▶ **TEXTE DE LECTURE**:
La première correction permet d’atténuer le parallélisme, pour nous
insupportable, entre intellectuel et dirigeant, manuel et subordonné. Cette
règle est limitée par Aristote à la sphère productrice, tandis qu’en
politique, s’opposant à la conception extrêmement
élitiste de Platon, il prône plutôt l’alignement sur le modèle
fabricant/utilisateur : c’est l’utilisateur de la flûte qui commande au
fabricant comment il
doit la fabriquer, et de même c’est l’utilisateur des institutions publiques
qui doit décider comment elles doivent être. Il approuve ainsi cette autre
obligation trop peu connue de la démocratie athénienne, que chaque magistrat
à sa sortie de charge doit rendre compte devant l’Assemblée de la manière
dont il s’est acquitté de sa tâche. D’autre part, il n’est pas le seul à
observer que la démocratie athénienne du ive siècle a dégénéré en démagogie,
précisément parce que trop peu de citoyens jugent rationnellement. Mais il
attribue cette déviation beaucoup moins à un défaut intellectuel qu’à un
défaut moral : la démocratie, qui devait être une participation de tous à
l’intérêt commun, est devenue une lutte de chacun contre tous pour l’intérêt
privé. Et c’est pour cette raison que, dans ses traités d’éthique et de
politique, il insiste beaucoup plus sur l’éducation morale que sur
l’enseignement proprement dit.

▶ **CONSIGNE A**: D'après le texte de lecture, pourquoi Aristote insiste-t-il davantage sur l'éducation morale que sur l'enseignement proprement dit dans ses traités d'éthique et de politique ? Répondez en une à trois phrases.

(Éléments du jeu de données)
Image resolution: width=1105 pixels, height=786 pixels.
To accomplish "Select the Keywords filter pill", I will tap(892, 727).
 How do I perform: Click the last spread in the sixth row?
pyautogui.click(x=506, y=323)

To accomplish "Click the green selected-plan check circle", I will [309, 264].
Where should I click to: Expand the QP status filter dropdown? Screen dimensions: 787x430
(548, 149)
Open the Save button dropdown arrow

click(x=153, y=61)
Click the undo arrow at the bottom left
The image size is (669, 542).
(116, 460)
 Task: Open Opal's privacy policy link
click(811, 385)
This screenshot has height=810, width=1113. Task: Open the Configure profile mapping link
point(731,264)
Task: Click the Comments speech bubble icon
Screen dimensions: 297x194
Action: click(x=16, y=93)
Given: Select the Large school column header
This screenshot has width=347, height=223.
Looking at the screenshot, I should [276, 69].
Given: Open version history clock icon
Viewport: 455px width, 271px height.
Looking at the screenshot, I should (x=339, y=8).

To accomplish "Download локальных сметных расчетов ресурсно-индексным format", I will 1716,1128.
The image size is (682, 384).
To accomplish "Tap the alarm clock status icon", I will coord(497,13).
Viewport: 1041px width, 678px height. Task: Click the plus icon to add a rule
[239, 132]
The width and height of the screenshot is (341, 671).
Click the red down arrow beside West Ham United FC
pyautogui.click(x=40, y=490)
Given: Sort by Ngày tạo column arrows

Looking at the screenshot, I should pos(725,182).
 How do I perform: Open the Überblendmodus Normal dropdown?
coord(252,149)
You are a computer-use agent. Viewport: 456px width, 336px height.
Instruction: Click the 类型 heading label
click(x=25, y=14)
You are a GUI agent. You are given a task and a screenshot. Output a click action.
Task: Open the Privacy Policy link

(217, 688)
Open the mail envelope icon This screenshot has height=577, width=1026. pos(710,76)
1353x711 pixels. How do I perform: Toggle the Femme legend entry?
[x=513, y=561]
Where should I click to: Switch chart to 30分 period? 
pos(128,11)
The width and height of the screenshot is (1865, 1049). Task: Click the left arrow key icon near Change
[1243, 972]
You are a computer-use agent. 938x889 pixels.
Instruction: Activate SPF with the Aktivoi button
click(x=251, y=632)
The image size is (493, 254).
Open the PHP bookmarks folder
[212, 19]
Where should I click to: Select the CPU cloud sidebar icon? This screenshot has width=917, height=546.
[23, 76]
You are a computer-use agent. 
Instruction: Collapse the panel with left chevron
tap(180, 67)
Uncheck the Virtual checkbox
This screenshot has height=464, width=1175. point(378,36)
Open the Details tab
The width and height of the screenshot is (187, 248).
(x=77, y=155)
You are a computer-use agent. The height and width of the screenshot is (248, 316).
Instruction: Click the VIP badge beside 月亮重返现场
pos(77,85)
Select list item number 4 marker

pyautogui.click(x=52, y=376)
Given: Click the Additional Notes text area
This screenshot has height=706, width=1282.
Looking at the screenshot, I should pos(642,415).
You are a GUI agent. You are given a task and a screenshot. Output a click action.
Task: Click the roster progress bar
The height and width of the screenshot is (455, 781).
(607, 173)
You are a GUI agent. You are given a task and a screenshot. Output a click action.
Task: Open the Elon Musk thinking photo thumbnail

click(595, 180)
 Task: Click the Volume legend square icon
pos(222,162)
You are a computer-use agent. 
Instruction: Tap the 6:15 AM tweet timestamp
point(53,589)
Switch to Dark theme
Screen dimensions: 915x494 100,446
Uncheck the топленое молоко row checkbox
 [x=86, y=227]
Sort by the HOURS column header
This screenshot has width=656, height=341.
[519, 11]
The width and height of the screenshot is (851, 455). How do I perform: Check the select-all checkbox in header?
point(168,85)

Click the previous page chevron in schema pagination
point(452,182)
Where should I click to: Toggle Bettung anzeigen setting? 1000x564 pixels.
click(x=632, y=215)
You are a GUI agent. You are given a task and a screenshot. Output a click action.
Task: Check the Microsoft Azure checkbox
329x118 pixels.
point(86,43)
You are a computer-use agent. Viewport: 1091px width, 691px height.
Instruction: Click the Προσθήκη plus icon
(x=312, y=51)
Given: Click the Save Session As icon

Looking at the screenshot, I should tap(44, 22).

▶ **CONSIGNE B**: Reproduisez sans aucune modification les lignes de données, de la ligne qui contient « Where should I click to: Expand » jusqu'à celle qui contient « coord(252,149) », ces deux lignes comprises.

▶ **RÉPONSE RÉDIGÉE A**: Il attribue la dégénérescence de la démocratie athénienne en démagogie beaucoup moins à un défaut intellectuel qu'à un défaut moral. La démocratie, qui devait être une participation de tous à l'intérêt commun, est devenue une lutte de chacun contre tous pour l'intérêt privé.

▶ **RÉPONSE RÉDIGÉE B**:
Where should I click to: Expand the QP status filter dropdown? Screen dimensions: 787x430
(548, 149)
Open the Save button dropdown arrow

click(x=153, y=61)
Click the undo arrow at the bottom left
The image size is (669, 542).
(116, 460)
 Task: Open Opal's privacy policy link
click(811, 385)
This screenshot has height=810, width=1113. Task: Open the Configure profile mapping link
point(731,264)
Task: Click the Comments speech bubble icon
Screen dimensions: 297x194
Action: click(x=16, y=93)
Given: Select the Large school column header
This screenshot has width=347, height=223.
Looking at the screenshot, I should [276, 69].
Given: Open version history clock icon
Viewport: 455px width, 271px height.
Looking at the screenshot, I should (x=339, y=8).

To accomplish "Download локальных сметных расчетов ресурсно-индексным format", I will 1716,1128.
The image size is (682, 384).
To accomplish "Tap the alarm clock status icon", I will coord(497,13).
Viewport: 1041px width, 678px height. Task: Click the plus icon to add a rule
[239, 132]
The width and height of the screenshot is (341, 671).
Click the red down arrow beside West Ham United FC
pyautogui.click(x=40, y=490)
Given: Sort by Ngày tạo column arrows

Looking at the screenshot, I should pos(725,182).
 How do I perform: Open the Überblendmodus Normal dropdown?
coord(252,149)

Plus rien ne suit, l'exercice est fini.